* [Instructions for the task]:
Leaving the pictures aside, transcribe every line below exactly.

* [Data in this exercise]:
= = =
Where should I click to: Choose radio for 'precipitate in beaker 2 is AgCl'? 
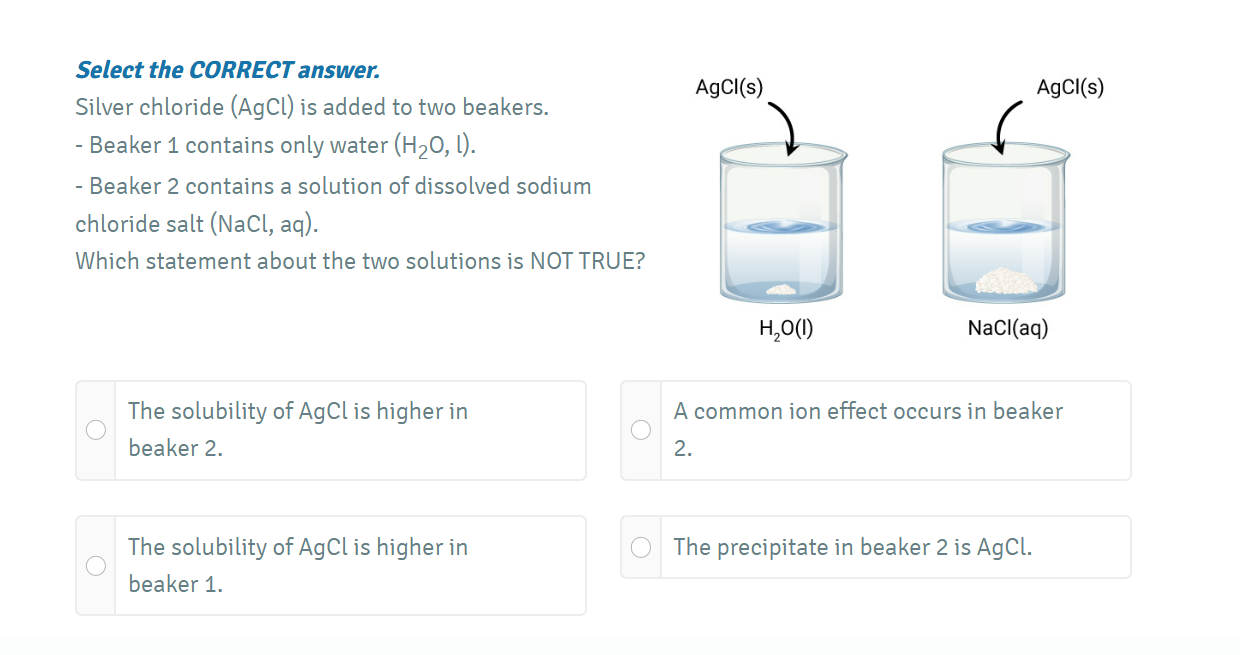[641, 547]
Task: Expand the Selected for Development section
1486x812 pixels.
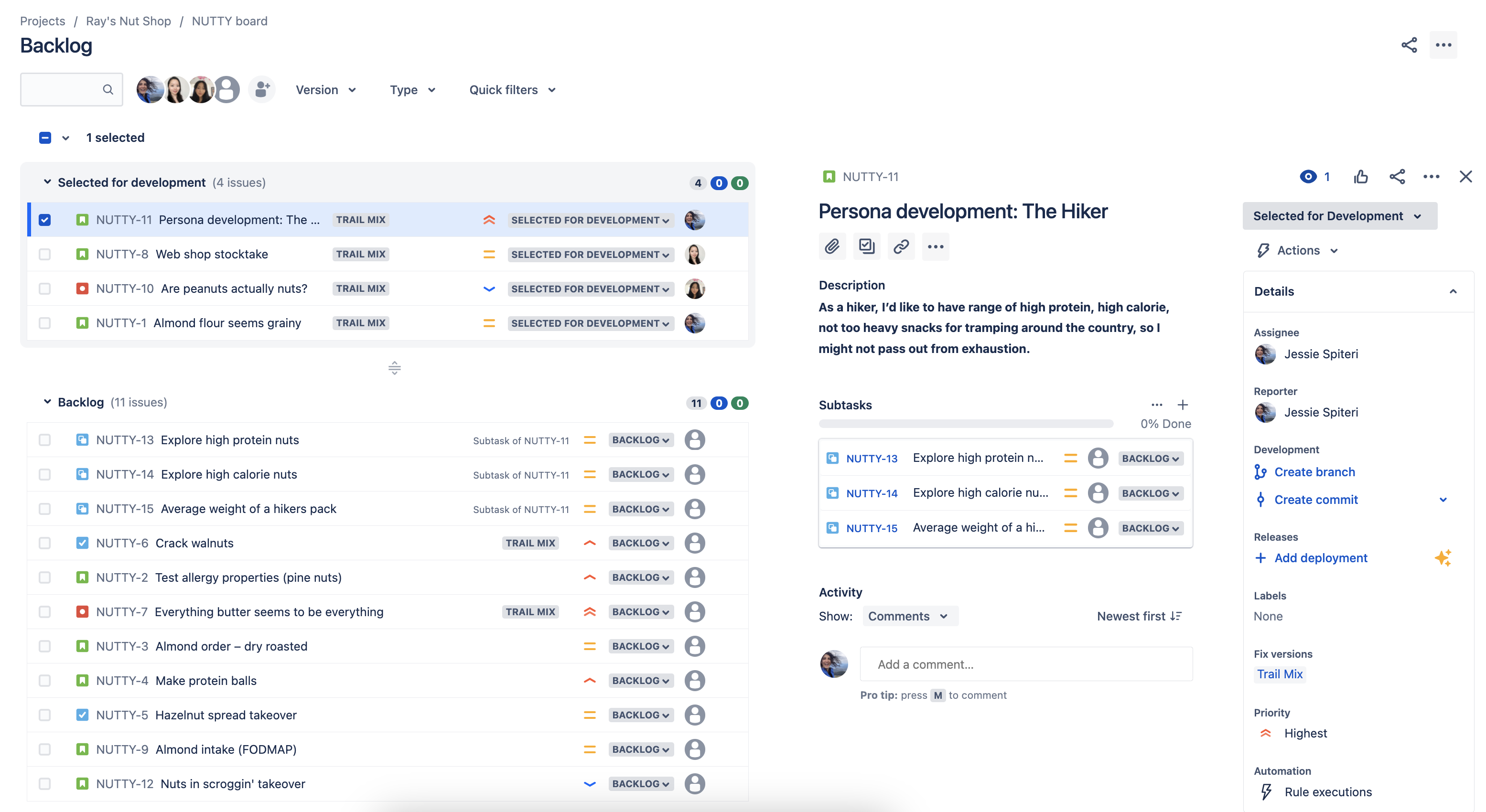Action: [x=47, y=182]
= = =
* [Your response]:
Where should I click to: Choose radio for 'precipitate in beaker 2 is AgCl'? 
[641, 547]
Task: Expand the Selected for Development section
1486x812 pixels.
Action: [x=47, y=182]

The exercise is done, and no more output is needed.